Monkeypox: Chinese official sparks backlash after telling people not to touch foreigners

A Chinese epidemiologist has been criticised for warning locals against “skin-to-skin contact with foreigners” after the country recorded its first case of monkeypox.

According to the BBC, chief epidemiologist at the Chinese Center for Disease Control and Prevention (CDC) Wu Zunyou made the comments on Chinese social media platform Weibo on Saturday (17 September).

“In order to prevent possible monkeypox infection and as part of our healthy lifestyle, it is recommended that… you do not have direct skin-to-skin contact with foreigners,” he wrote.

Wu added that locals should avoid touching strangers or people who had returned from overseas in the past three weeks.

“It is necessary and very important to strengthen the surveillance and prevention of monkeypox epidemic at the social level,” he added.

While some agreed with Wu’s advice, his post attracted criticism on Weibo, with one user branding the scientist “racist”.
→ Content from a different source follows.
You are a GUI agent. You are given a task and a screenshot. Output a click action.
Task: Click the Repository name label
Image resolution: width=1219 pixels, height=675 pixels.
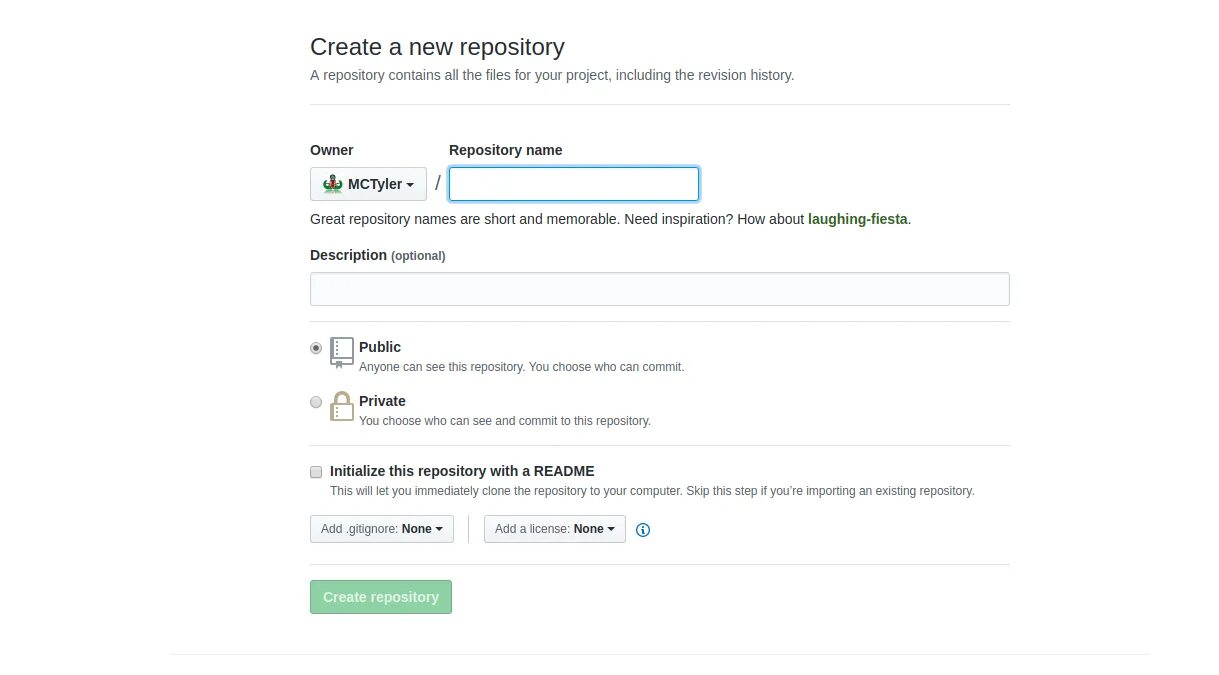pos(506,150)
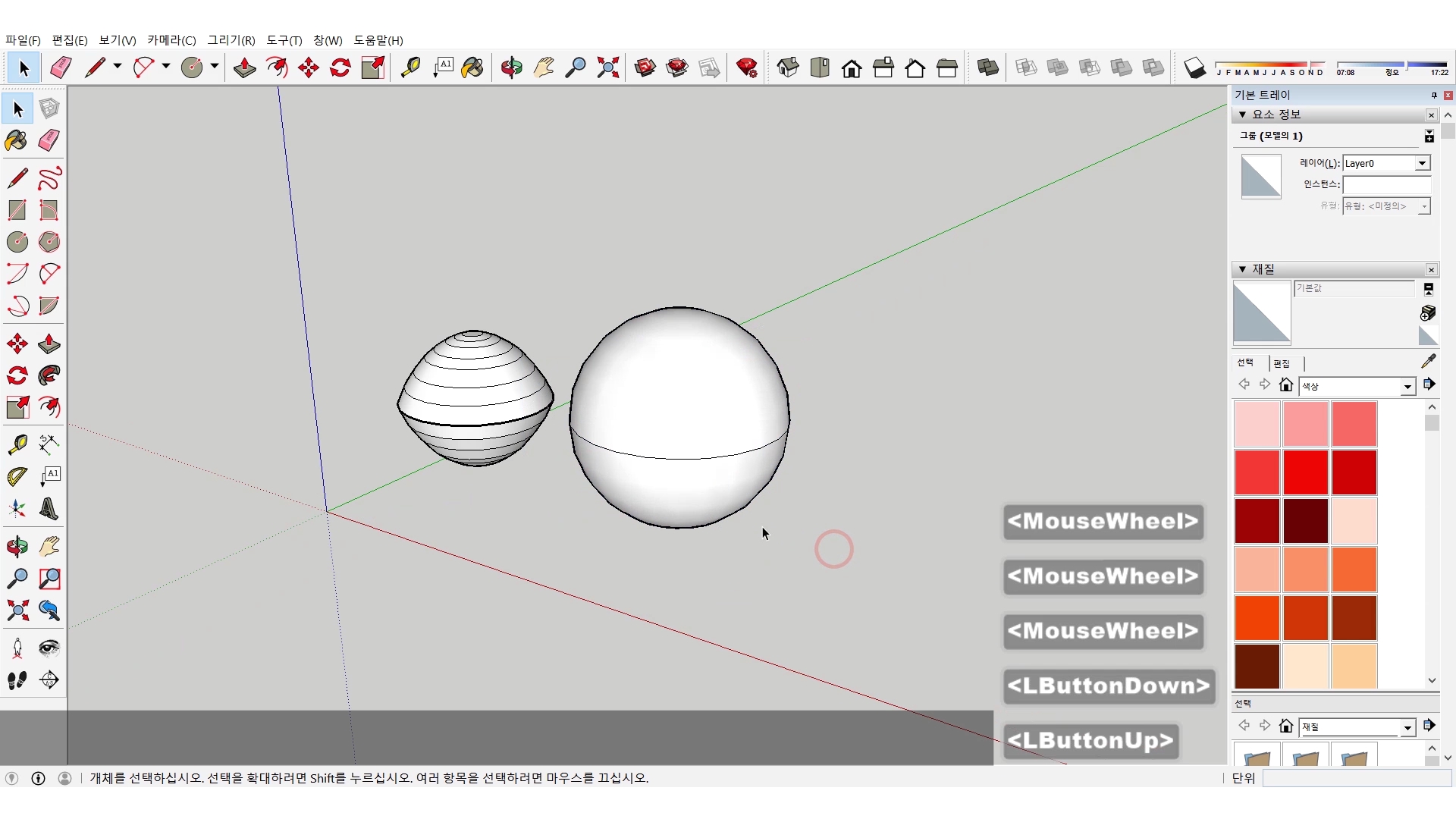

Monkeypox is spread through close skin-to-skin contact and can affect anybody, though in the current outbreak the majority of cases have been detected among queer men, as the virus is spreading through sexual networks.

The city of Chongqing recorded its first monkeypox infection on Friday (16 September), reportedly from a person who had arrived from abroad.

There have been 61,282 global cases of monkeypox during the 2022 current outbreak, according to the United States CDC’s latest data as of Monday (19 September).

The United States, which declared the virus a public health emergency in August, reported its first confirmed death from the virus on Thursday (15 September) in Los Angeles, California.

It also reported at the beginning of September that at least 31 cases of monkeypox had been confirmed in children in the US.

In the UK, where cases are falling, a health expert has said the monkeypox outbreak requires “urgent action” from the government.

Danny Beales, head of policy and campaigns at the National AIDS Trust, said: “We need urgent action on monkeypox from the new health secretary [Thérèse Coffey].

“The outbreak has so far not had the resources and attention it needs. We have the tools to vaccinate, test and treat people with monkeypox, so people are suffering unnecessarily.”

He added that sexual health services “have received zero additional funding” since the monkeypox outbreak, and are “having to cancel appointments and restrict [HIV] PrEP [pre-exposure prophylaxis]”.

“They need additional funding and support,” he said.

“If action isn’t taken urgently, we will see more people diagnosed with HIV and monkeypox unnecessarily.”